Geometry-Aware Oscillatory Representation for Early Degradation Detection

Brand: Datar Consulting
Author: Vashista Nobaub
Contact: labs@datar.fr

This repository contains reference code accompanying the paper:

GO-OSC and VASH: Geometry-Aware Representation Learning for Early Degradation Detection

It provides:

  • a compact benchmark + CLI for classification and degradation experiments, and
  • a feature / indicator library (VASH) for classical and geometry-aware health monitoring.

The focus is early, phase-dominated degradation in oscillatory systems (e.g. bearings, rotating machinery).


1. Key Ideas

GO-OSC (Geometry-Aware Oscillatory Representation)

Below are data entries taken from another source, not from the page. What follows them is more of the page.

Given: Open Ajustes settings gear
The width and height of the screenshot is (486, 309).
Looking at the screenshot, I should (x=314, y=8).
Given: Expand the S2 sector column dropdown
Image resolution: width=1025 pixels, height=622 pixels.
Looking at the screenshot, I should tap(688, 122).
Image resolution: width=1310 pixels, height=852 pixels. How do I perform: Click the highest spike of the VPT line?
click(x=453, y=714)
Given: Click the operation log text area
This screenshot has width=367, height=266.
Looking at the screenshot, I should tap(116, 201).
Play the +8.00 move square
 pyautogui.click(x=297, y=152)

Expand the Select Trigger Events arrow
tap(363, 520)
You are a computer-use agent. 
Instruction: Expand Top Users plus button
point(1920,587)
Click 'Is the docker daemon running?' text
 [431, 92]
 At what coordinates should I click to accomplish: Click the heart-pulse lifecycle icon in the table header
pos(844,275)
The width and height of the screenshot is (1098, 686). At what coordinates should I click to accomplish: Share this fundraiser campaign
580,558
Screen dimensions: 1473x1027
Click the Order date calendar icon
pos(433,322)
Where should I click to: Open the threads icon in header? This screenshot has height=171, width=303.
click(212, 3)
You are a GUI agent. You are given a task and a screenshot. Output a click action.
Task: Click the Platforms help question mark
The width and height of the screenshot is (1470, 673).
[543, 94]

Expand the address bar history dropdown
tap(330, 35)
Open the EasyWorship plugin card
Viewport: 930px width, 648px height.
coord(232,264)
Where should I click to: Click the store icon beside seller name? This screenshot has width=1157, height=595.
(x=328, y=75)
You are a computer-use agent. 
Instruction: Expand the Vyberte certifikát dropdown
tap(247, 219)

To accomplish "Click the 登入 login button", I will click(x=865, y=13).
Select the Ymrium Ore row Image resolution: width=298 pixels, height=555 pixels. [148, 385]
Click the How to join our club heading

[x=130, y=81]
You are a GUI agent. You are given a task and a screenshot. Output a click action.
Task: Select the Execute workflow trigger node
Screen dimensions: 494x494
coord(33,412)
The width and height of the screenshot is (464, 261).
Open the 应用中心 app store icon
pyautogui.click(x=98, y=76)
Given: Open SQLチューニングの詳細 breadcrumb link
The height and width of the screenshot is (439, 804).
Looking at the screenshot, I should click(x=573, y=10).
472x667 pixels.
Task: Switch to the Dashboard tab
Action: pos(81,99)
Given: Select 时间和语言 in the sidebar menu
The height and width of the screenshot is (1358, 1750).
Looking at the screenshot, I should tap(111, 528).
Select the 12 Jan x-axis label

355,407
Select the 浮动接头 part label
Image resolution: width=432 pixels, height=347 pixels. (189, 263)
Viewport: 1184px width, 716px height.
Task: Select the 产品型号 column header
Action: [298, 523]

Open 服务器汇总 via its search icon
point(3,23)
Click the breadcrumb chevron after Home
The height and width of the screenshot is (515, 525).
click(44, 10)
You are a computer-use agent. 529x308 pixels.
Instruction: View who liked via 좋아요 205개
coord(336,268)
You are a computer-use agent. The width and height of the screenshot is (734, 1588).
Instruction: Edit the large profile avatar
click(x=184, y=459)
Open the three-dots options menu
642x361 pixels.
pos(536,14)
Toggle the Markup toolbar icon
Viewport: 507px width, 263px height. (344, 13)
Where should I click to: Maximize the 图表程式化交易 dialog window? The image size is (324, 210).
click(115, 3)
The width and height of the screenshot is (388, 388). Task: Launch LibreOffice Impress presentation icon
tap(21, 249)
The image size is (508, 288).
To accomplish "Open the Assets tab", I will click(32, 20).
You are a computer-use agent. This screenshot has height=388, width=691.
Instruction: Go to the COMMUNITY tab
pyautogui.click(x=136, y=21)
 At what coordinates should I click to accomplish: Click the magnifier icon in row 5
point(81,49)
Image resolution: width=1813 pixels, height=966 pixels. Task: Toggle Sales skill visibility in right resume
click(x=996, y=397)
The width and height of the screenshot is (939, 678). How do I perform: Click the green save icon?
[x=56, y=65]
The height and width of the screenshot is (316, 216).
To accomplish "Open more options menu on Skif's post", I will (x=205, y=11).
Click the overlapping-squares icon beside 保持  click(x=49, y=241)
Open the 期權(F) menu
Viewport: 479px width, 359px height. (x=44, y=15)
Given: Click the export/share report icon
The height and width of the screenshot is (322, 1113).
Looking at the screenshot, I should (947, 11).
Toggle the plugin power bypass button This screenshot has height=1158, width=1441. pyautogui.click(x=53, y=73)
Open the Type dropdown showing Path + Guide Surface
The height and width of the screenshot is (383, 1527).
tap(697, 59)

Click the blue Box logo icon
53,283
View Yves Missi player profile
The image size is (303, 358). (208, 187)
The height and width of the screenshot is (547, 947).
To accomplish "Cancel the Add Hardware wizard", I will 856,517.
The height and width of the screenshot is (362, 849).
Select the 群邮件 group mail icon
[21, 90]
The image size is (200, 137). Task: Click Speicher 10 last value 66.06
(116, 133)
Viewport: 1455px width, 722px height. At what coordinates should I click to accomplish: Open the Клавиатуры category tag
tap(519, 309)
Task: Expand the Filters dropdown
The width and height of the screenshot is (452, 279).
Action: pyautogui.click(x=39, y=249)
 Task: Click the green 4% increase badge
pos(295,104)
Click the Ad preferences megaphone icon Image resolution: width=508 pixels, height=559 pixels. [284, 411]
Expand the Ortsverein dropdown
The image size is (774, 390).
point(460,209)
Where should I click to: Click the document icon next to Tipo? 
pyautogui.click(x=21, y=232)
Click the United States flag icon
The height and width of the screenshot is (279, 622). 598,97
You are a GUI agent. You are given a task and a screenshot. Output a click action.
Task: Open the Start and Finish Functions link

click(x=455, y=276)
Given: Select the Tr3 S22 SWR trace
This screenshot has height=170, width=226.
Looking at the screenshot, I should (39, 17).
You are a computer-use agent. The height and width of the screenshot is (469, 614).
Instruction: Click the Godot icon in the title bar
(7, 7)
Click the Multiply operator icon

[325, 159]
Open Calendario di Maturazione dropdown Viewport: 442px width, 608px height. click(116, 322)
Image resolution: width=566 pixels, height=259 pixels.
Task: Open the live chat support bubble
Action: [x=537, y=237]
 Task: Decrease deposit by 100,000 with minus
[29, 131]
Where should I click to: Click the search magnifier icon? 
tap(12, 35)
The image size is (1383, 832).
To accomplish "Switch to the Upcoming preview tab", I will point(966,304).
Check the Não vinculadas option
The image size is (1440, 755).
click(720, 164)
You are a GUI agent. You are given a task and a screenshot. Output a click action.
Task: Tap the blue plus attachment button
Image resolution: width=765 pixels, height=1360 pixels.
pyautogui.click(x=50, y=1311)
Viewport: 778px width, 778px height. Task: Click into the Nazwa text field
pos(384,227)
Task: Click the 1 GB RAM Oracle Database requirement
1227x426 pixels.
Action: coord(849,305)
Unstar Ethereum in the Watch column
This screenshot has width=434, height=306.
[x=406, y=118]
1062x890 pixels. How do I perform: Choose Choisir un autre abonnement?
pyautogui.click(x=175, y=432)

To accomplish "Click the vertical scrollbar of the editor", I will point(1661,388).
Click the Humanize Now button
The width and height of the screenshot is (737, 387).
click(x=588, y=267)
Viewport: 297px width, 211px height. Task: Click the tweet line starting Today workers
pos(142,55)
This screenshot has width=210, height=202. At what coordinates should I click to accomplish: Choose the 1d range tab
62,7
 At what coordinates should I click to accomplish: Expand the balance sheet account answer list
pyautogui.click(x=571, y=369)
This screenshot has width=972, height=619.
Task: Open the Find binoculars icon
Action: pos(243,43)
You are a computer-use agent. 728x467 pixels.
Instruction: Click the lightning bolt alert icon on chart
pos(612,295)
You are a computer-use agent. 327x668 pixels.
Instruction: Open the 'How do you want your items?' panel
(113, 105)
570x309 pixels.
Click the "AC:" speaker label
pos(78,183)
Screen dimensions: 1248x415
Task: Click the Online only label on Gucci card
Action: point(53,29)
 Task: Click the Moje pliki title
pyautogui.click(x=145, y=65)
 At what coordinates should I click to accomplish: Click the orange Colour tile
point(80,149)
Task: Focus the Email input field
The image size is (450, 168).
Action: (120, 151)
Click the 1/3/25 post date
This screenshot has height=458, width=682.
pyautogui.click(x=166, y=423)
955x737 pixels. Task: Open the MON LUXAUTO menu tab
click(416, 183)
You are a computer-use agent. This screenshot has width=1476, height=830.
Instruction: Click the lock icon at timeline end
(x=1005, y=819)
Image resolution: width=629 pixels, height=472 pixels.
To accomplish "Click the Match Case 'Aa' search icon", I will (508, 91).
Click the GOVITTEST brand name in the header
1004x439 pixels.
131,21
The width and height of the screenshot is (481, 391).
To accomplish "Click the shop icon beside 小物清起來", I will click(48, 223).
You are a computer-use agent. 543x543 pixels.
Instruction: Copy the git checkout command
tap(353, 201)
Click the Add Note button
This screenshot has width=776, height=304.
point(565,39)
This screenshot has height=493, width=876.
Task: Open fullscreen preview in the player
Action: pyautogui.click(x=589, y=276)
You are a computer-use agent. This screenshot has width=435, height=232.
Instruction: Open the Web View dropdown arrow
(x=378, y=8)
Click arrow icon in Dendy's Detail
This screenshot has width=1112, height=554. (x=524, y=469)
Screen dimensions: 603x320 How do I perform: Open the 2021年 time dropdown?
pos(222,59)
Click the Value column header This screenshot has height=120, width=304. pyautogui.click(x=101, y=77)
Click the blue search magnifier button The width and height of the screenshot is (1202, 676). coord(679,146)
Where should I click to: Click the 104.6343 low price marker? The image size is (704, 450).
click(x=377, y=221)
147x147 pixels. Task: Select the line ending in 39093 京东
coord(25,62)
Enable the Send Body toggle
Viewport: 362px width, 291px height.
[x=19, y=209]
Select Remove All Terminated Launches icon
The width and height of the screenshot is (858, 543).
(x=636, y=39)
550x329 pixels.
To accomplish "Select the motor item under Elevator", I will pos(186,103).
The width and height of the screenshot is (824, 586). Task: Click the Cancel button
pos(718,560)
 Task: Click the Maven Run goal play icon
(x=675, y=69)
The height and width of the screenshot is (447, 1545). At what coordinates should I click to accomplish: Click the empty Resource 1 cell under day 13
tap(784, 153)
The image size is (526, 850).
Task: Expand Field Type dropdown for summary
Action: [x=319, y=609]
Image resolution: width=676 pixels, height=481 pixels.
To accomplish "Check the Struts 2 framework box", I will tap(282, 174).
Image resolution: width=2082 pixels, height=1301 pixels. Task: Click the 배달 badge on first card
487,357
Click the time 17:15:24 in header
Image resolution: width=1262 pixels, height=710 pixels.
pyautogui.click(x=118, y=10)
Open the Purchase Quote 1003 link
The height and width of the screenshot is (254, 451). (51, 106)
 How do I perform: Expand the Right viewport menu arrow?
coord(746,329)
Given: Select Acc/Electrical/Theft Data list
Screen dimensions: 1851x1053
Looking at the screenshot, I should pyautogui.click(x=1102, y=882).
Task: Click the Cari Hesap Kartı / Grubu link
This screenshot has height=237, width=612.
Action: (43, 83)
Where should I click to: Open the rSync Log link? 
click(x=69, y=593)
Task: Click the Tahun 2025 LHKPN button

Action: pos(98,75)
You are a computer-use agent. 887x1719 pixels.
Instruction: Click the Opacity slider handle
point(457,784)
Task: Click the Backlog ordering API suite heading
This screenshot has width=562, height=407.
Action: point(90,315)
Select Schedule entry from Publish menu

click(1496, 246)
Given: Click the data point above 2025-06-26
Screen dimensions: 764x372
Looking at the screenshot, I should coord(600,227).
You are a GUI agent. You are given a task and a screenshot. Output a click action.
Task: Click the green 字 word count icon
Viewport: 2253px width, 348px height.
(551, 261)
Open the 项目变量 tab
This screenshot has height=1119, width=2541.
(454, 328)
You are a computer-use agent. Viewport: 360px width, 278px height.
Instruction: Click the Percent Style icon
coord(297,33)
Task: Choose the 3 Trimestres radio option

GO-OSC models signals as latent oscillatory dynamics with:

  • explicit frequency and damping structure,
  • a canonical parameterization (fixed gauge),
  • stable, comparable latent coordinates across windows.

This makes subtle phase and coherence changes detectable before energy changes.

VASH (Vibration-Aware Structural Health indicators)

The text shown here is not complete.